A desembargadora também afirmou que a ausência inicial de manifestação do Ministério Público ocorreu por falha técnica no sistema eletrônico de intimações e que o órgão posteriormente concordou integralmente com a medida.
TRE-RJ diz que bloqueio não é condenação antecipada
O tribunal ressaltou que o bloqueio dos bens não representa condenação antecipada, mas uma medida cautelar para evitar que valores eventualmente ligados ao esquema sejam ocultados antes do fim do processo.
Na decisão, a relatora destacou que crimes financeiros e lavagem de dinheiro costumam envolver estruturas sofisticadas e movimentações rápidas de patrimônio, o que exige atuação preventiva do Judiciário.
“O objetivo é impedir a dissipação dos recursos e garantir eventual reparação ao erário em caso de futura condenação”, aponta o entendimento do acórdão.
O TRE-RJ considerou que os relatórios do Coaf, as planilhas financeiras, as movimentações bancárias e os vínculos identificados pela Polícia Federal são suficientes, neste momento da investigação, para justificar a manutenção do bloqueio.
Julgamento foi unânime
O recurso foi rejeitado por unanimidade pelos desembargadores do Tribunal Regional Eleitoral do Rio de Janeiro.
Com a decisão, seguem mantidos o sequestro de ativos financeiros e as medidas patrimoniais impostas contra o empresário no âmbito da Operação Teatro Invisível II, uma das principais investigações eleitorais em andamento no estado do Rio de Janeiro.
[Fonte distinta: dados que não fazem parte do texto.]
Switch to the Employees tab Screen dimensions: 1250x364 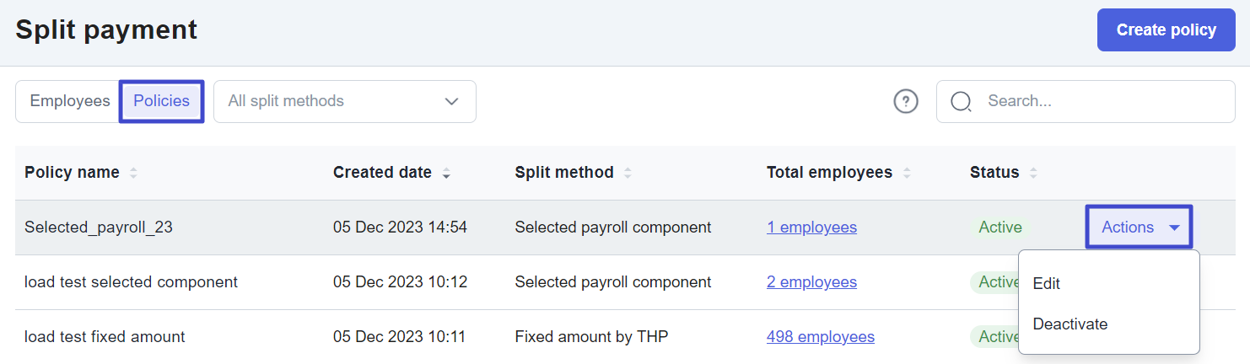point(70,101)
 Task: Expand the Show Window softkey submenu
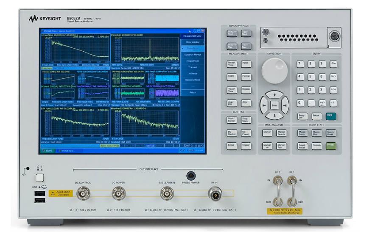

A operação Teatro Invisível II foi deflagrada pela PF em abruil de 2025. Foram cumpridos dez mandados de busca e apreensão. Segundo a PF, as investigações mostraram que proprietários de empresas são suspeitos de envolvimento em fraudes em licitações em quatro municípios: Cabo Frio, Itaguaí, Mangaratiba e São João de Meriti. Além disso, a PF constatou que o grupo usou recursos não declarados à Justiça Eleitoral para favorecer candidatos políticos nas eleições municipais de 2024.
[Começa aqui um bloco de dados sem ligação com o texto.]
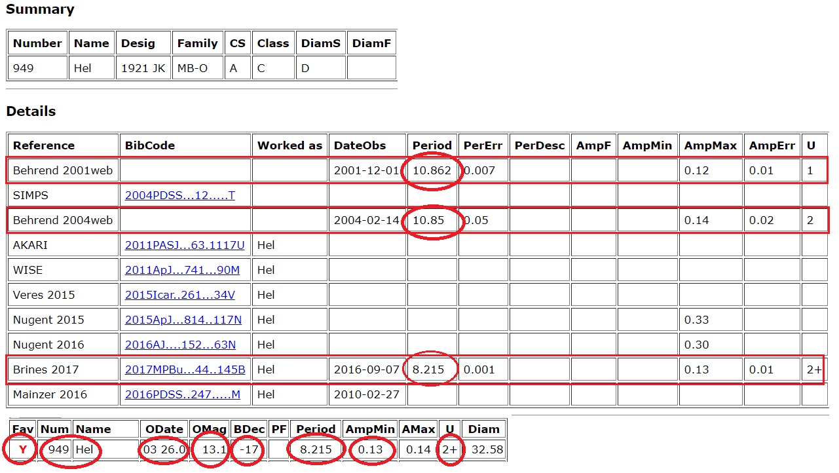Open the 2004PDSS...12.....T BibCode link
Image resolution: width=839 pixels, height=473 pixels.
click(179, 195)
As investigações revelaram, ainda, que o grupo promoveu a destruição de provas, guardadas principalmente em meios digitais, que poderiam incriminar seus integrantes. Também haveria, segundo a PF, provas contundentes de lavagem de dinheiro, por meio de contas de passagem, uso de dinheiro em espécie e aquisições de bens de alto valor.
Além dos mandados de busca e apreensão, a Justiça determinou o bloqueio das contas dos investigados, em valores que chegam a R$ 3,5 bilhões, além da suspensão das atividades econômicas de oito empresas.
As informações são do site Agenda do Poder.